### WHAT NEEDS TO BE DONE
Would you please copy the part of the material below that opens with the line containing "Screen dimensions: 775x436" and closes with the line containing "Task: Follow the @jbridg9 account"? Copy it exactly, and only it.

+ + + + + + +

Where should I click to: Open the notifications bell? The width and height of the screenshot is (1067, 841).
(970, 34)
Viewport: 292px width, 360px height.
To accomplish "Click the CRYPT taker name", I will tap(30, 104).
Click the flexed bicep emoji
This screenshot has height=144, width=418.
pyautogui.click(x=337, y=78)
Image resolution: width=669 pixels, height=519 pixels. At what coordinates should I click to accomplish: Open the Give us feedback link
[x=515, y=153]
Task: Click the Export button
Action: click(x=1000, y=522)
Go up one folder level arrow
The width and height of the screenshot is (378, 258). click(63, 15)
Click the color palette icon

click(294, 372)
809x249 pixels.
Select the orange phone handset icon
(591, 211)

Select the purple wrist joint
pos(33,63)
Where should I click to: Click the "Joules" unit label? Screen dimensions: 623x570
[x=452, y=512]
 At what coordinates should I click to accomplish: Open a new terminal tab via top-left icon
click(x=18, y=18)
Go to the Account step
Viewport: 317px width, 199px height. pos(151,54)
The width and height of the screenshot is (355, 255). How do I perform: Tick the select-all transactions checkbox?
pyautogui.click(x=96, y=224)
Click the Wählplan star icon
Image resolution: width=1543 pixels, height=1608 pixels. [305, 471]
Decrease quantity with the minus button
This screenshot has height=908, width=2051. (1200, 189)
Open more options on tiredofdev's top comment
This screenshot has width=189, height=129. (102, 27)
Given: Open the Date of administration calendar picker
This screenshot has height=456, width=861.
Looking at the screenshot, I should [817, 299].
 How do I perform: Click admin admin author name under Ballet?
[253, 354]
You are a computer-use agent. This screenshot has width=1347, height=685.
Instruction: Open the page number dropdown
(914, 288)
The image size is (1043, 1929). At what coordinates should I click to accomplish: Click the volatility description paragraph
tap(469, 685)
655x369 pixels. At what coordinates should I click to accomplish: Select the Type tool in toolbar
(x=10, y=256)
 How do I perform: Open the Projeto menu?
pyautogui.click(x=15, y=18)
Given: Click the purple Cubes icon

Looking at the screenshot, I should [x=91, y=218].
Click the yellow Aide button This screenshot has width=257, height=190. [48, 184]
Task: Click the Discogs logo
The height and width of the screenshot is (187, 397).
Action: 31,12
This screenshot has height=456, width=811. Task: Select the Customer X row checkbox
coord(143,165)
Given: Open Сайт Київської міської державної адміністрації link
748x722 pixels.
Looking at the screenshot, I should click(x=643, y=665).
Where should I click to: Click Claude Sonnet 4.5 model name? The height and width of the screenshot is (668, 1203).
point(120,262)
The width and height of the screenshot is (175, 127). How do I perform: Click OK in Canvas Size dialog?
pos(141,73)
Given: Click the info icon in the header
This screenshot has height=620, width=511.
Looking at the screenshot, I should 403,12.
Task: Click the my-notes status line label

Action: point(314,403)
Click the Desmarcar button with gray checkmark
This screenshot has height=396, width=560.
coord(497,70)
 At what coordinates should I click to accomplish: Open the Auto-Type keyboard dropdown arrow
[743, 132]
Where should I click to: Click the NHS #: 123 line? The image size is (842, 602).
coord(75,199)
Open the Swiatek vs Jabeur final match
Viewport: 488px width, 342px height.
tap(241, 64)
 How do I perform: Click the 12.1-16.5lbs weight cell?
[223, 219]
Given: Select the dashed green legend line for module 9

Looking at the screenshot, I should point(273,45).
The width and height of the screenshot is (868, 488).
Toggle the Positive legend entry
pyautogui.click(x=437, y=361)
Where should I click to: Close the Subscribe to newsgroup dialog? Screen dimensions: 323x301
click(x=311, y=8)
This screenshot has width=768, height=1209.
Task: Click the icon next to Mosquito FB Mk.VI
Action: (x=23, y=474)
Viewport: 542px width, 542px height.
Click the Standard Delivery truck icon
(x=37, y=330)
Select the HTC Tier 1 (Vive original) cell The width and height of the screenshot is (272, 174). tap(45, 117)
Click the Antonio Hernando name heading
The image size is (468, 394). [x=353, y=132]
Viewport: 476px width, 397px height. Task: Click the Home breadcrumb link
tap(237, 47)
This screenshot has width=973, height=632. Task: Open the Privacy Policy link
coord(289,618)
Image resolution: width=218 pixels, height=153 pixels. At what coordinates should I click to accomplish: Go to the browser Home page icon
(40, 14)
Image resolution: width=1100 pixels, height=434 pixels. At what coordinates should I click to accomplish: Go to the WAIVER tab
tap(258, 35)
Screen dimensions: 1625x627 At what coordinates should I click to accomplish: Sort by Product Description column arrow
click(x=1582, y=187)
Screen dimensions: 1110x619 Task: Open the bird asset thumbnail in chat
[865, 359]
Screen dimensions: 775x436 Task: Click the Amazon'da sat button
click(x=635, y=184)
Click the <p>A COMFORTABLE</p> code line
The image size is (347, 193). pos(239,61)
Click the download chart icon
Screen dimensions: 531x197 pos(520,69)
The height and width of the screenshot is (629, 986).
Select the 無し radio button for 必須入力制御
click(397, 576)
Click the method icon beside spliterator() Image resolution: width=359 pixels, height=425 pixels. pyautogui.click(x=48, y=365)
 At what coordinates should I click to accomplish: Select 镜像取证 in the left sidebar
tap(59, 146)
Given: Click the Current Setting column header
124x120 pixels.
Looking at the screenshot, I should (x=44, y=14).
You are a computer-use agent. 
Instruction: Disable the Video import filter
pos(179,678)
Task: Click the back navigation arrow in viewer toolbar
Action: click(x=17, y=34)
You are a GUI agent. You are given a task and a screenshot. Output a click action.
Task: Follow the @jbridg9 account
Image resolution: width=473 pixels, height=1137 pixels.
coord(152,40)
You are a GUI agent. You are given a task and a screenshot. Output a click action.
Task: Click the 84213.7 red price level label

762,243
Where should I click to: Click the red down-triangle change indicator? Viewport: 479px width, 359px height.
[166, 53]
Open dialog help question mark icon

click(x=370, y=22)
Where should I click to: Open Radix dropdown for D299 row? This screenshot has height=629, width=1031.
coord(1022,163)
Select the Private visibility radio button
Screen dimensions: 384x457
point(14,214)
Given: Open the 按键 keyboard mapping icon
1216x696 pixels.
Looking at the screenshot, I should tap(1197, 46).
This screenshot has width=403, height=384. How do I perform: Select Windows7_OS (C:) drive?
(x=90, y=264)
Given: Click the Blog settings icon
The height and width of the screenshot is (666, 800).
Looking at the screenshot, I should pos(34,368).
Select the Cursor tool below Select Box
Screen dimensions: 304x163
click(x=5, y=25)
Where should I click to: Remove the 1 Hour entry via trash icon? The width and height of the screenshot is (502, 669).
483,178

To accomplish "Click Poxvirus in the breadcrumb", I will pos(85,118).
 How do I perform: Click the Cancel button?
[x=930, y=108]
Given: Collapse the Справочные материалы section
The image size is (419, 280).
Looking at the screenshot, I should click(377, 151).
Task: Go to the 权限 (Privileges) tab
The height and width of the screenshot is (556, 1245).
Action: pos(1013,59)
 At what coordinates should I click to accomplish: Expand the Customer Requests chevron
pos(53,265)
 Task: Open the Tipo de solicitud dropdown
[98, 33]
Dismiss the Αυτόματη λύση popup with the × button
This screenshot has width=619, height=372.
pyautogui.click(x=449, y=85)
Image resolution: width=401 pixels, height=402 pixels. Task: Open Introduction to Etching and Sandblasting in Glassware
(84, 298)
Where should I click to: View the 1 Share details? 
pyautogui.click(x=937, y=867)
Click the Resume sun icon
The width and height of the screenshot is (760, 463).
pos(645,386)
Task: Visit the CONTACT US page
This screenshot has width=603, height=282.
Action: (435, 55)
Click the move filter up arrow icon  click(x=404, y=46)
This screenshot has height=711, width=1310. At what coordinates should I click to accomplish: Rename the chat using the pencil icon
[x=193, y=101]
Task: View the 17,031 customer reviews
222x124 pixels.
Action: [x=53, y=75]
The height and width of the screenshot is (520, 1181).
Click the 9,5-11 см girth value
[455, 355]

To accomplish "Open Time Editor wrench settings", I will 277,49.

+ + + + + + +

### WRITTEN REPLY
Screen dimensions: 775x436 Task: Click the Amazon'da sat button
click(x=635, y=184)
Click the <p>A COMFORTABLE</p> code line
The image size is (347, 193). pos(239,61)
Click the download chart icon
Screen dimensions: 531x197 pos(520,69)
The height and width of the screenshot is (629, 986).
Select the 無し radio button for 必須入力制御
click(397, 576)
Click the method icon beside spliterator() Image resolution: width=359 pixels, height=425 pixels. pyautogui.click(x=48, y=365)
 At what coordinates should I click to accomplish: Select 镜像取证 in the left sidebar
tap(59, 146)
Given: Click the Current Setting column header
124x120 pixels.
Looking at the screenshot, I should (x=44, y=14).
You are a computer-use agent. 
Instruction: Disable the Video import filter
pos(179,678)
Task: Click the back navigation arrow in viewer toolbar
Action: click(x=17, y=34)
You are a GUI agent. You are given a task and a screenshot. Output a click action.
Task: Follow the @jbridg9 account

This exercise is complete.